With red teaming we put all your security measures and your security team to the test. The aim is to simulate real-life scenarios in order to activate the efficiency and effectiveness of your security measures and monitoring, but also the reaction of your employees and your security team, in order to learn and improve.
You and our team define the concrete goals, scope and conditions for the test and design a form of red teaming that suits your needs, with a strong focus on specifically identifying the points most important to you in testing and/or training.
Red Teaming with Simulation of a Threat Actor
With traditional red teaming we define the predominantly relevant threat actors from your risk and threat intelligence analysis and simulate those in one or more red team scenarios. Our basis for a standardised documentation and description of the planned activities is the MITRE ATT&CK framework.
Specialised Red Teaming Engagements
If you have experienced specific security incidents already or you are well prepared for advanced standard scenarios, we will work on new and unknown scenarios in our most specialized red team engagements to push your security team to its limits. Because there is always something new to learn.
Because of their duration and complexity, these specialised assessments are carried out according to the EU TIBER framework, which has been especially developed for complex red team assessments within the banking environment.
365 Red Teaming
If you want to stay up to date throughout the year, we suggest our 365 red teaming service. We monitor your systems 24/7 and either get active when new vulnerabilities become known or train your security measures regularly every year for newly discovered threat actors and scenarios.
Full-Scope Red Teaming
Red team engagements are not limited to IT systems. In full-scope red team engagements we will simulate full industrial espionage attacks involving IT security, physical security and social engineering. This is an ultimate endurance test for all your company's security measures in view of detection possibilities and the applying of fitting counter-reactions in attack situations.

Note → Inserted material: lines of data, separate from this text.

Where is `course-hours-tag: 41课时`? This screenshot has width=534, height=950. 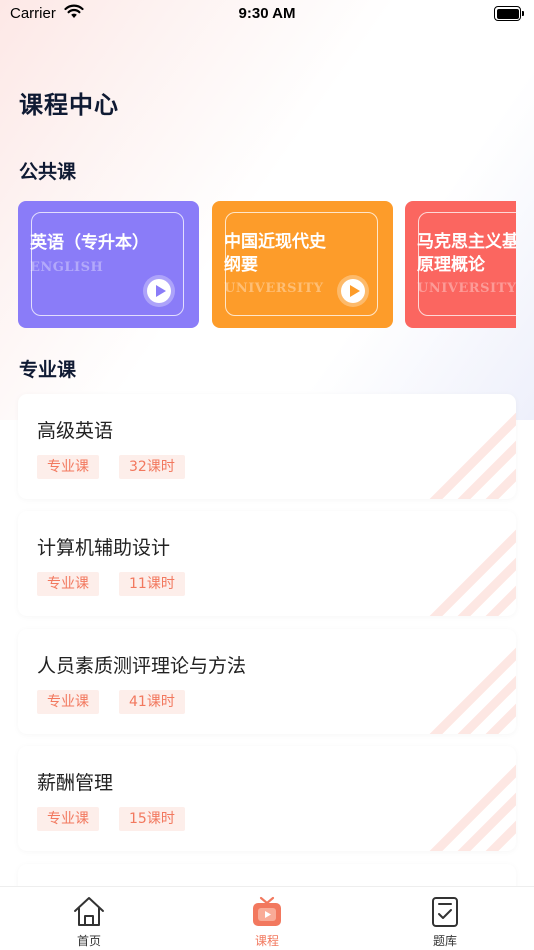 course-hours-tag: 41课时 is located at coordinates (152, 702).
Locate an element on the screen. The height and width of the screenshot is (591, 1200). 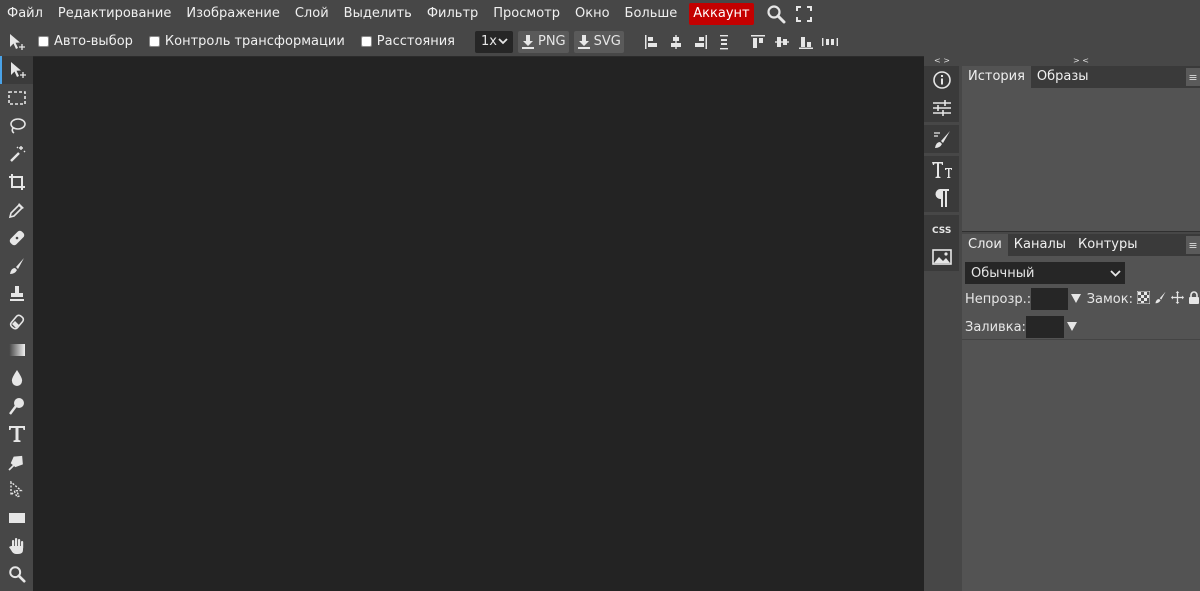
transform-controls-checkbox: Контроль трансформации is located at coordinates (246, 42).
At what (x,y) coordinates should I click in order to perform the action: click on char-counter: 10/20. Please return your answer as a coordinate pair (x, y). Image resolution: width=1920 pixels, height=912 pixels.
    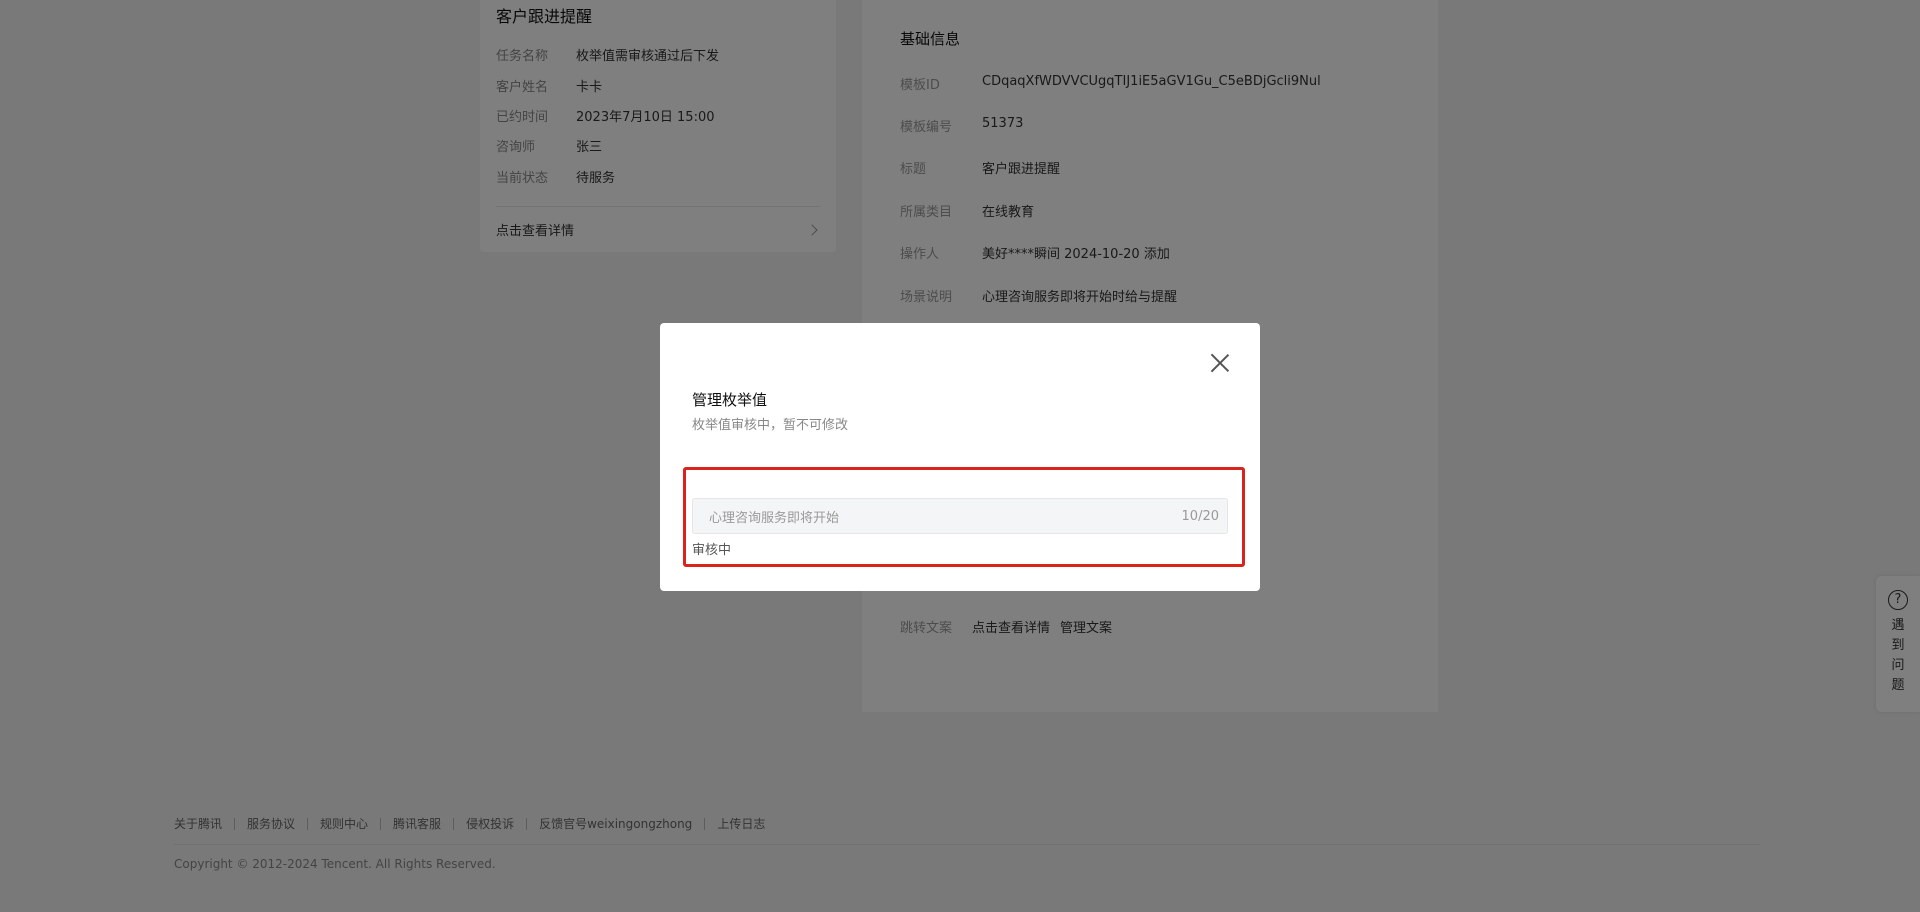
    Looking at the image, I should click on (1200, 516).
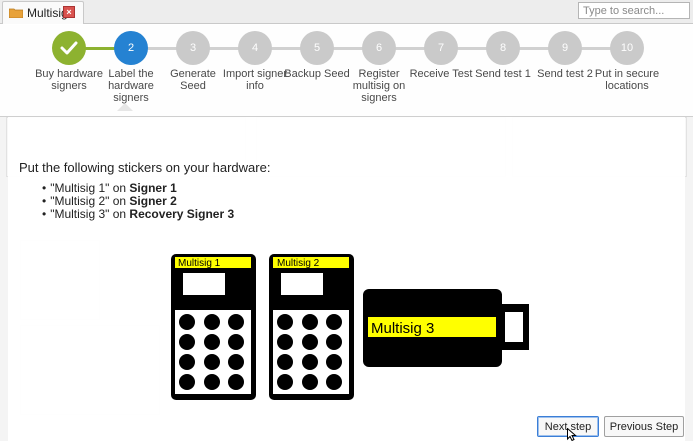  What do you see at coordinates (634, 10) in the screenshot?
I see `search-input` at bounding box center [634, 10].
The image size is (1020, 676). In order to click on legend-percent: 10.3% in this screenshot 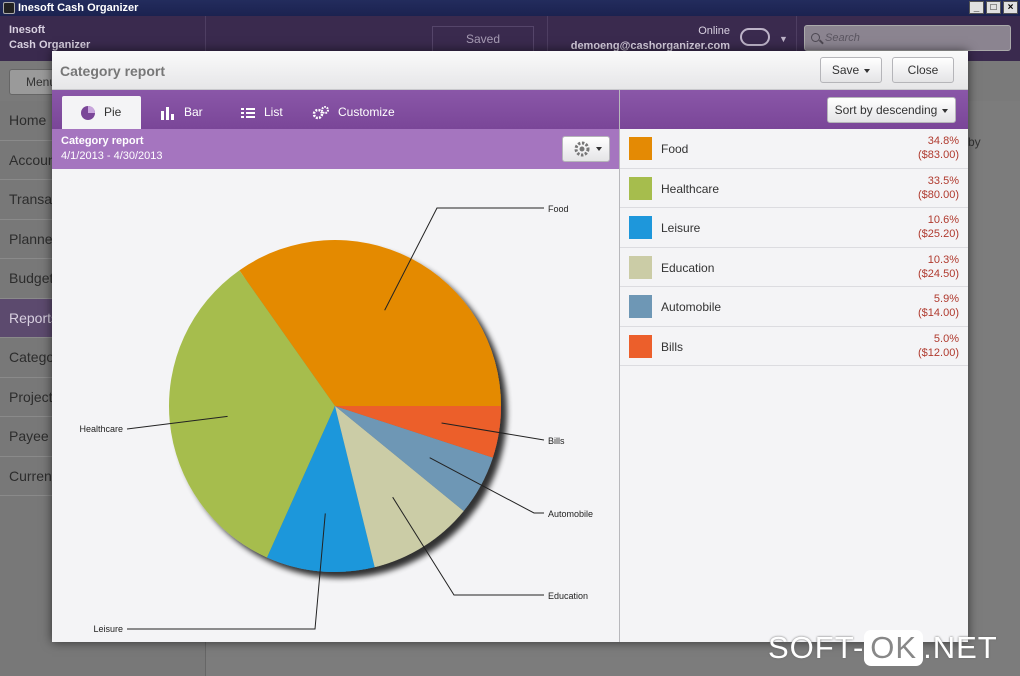, I will do `click(943, 260)`.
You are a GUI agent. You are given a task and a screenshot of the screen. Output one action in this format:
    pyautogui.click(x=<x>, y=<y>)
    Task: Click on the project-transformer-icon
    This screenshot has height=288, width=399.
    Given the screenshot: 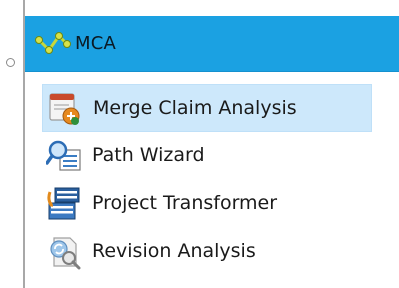 What is the action you would take?
    pyautogui.click(x=64, y=204)
    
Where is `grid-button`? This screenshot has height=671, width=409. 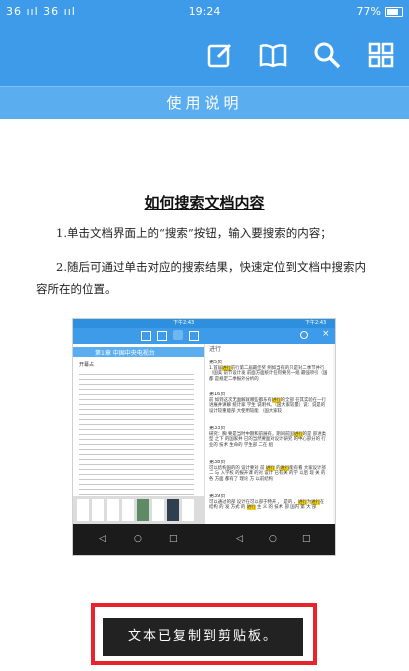
grid-button is located at coordinates (381, 55).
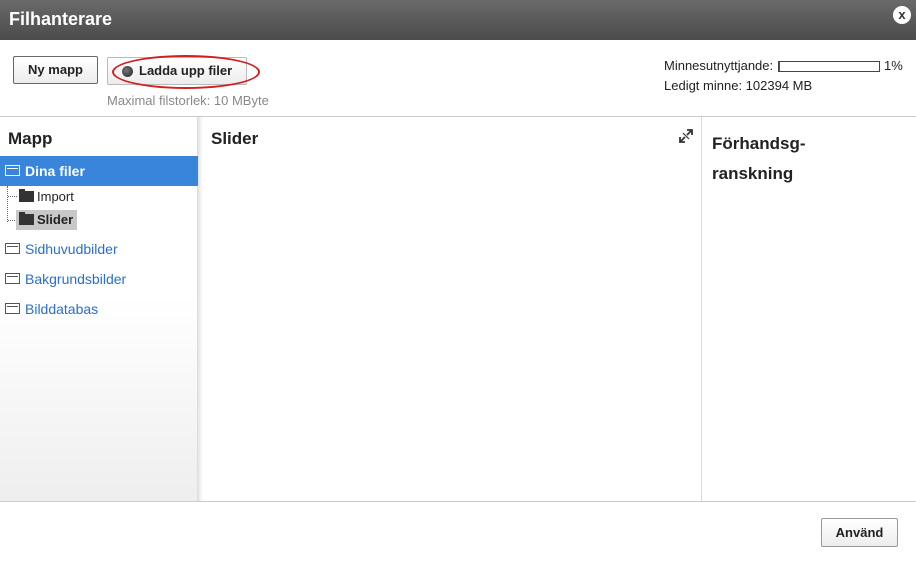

As a company, we undergo regular audits of our ISMS (Information Security Management System). These audits are conducted by an external company to obtain an independent opinion on the functioning...
As the cybersecurity industry can only remain strong with committed young talents, promoting knowledge is important to us. That is why our team members regularly give speaking engagements or lect...
Effective emergency and crisis management helps prepare for worst-case scenarios. That's why, among other things, we regularly conduct simulations as part of our Business Continuity Management (BCM) p...
Energy
Two web applications were tested for a company in the energy sector. The focus was on attack options for internal and external accounts within the web applications.
Several cross-site request forgery vulnerabilities were identified during the test within the web applications. With CSRF attacks, commands can be executed in the context of the victim if the victim clicks on a manipulated link. This allows a CSRF attack to change an account password on both internal and external registered users. If successful, this would result in the victim's account being completely compromised.
To prevent CSRF attacks, it must be impossible to prepare a valid request to the web application in advance. This is usually ensured with a random value that changes with every call and is validated on the server side with every received request.
Health
A company in the healthcare sector wanted to subject its internal backup infrastructure to a security check. The goal of this test was to check the configuration of the services and the servers belonging to the backup infrastructure.
During the check, port 161/tcp was identified on which an SNMP endpoint was running. Additionally, it was possible to use the community string “public” to find out information about account names, the running services as well as the operating system. The identified operating system version was Microsoft Windows CE version 6.0 (Build 0). This embedded version of the Windows operating system was released in 2006 and has been end-of-life since 2022. An increased risk for this system was identified in connection with other open ports and associated vulnerabilities. Since this was concerning a disk management system, successful attacks could provide access to the company's sensitive data.
It was recommended to shut down services that are no longer in use. During penetration tests, we often find that some endpoints that were in use years ago are no longer being used, but still have the same configuration. If these endpoints are still used, for example to send information about the system to a monitoring application, the service must be secured to prevent third parties from reading the information. We also recommended keeping all systems up-to-date in order to neutralize known vulnerabilities via security patches. In this specific case, the accessibility of the services was additionally restricted at the network level to minimize the risk.
IT Service
A security recheck was carried out by us for a global corporation with focus on an application that visualizes complex data structures.
A penetration recheck (or retest) verifies that the security vulnerabilities identified during an initial penetration test have been fixed. After the company has made corrections, the testers check the same areas again and determine whether the previously exploited vulnerabilities are now secure. This recheck ensures that the remediation was effective and that new vulnerabilities were not inadvertently introduced. Rechecks are essential for maintaining security posture and compliance as they confirm that the risk level has been reduced. Without rechecks, unresolved vulnerabilities could persist, leaving systems unprotected and negating the goals and investments of the original security review.
After the initial recheck, the parts of the application that had no vulnerabilities in the previous penetration test were also examined. Several Reflected Cross-Site Scripting (XSS) vulnerabilities were identified, which would allow attackers to perform operations in the victim's context if a victim clicked on a manipulated link. In order to prevent injection vulnerabilities, such as XSS, it is recommended to verify any input to the application and to remove the special characters.